Le syndicat Les Forces musicales donne l’exemple d’une vingtaine de productions subissant les effets de cette crise. Ainsi, l’opéra Don Giovanni de Mozart ne sera plus présenté qu’en version concert, dans un établissement du quart nord-ouest de la France et des pièces orchestrales de Rachmaninov et Stravinsky seront jouées à une seule date, au lieu de deux, dans le nord-est du pays.

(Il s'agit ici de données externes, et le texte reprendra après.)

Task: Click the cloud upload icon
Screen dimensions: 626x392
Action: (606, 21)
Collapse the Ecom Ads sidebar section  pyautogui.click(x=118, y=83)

Autres exemples: l’annulation d’un opéra oratorio de Haendel (prévu dans le sud-est) ou l’annulation d’une tournée de cinq dates au Royaume-Uni d’un ensemble orchestral. Au-delà des causes conjoncturelles – crise sanitaire, coût de l’énergie -, Aline Sam-Giao insiste sur la «crise structurelle» qui touche le secteur, à savoir «la non-augmentation des subventions, depuis parfois 20 ans, dans nos maisons. […] Nous n’avons plus les moyens de financer les missions qui nous sont demandées.» D’où, selon elle, «la nécessité pour les pouvoirs publics de prendre des décisions fortes et de moyen terme». «Que l’État mobilise des financements pour faire effet de levier auprès des collectivités territoriales», jouant le rôle de «chef de file de l’aménagement du territoire», réclame-t-elle.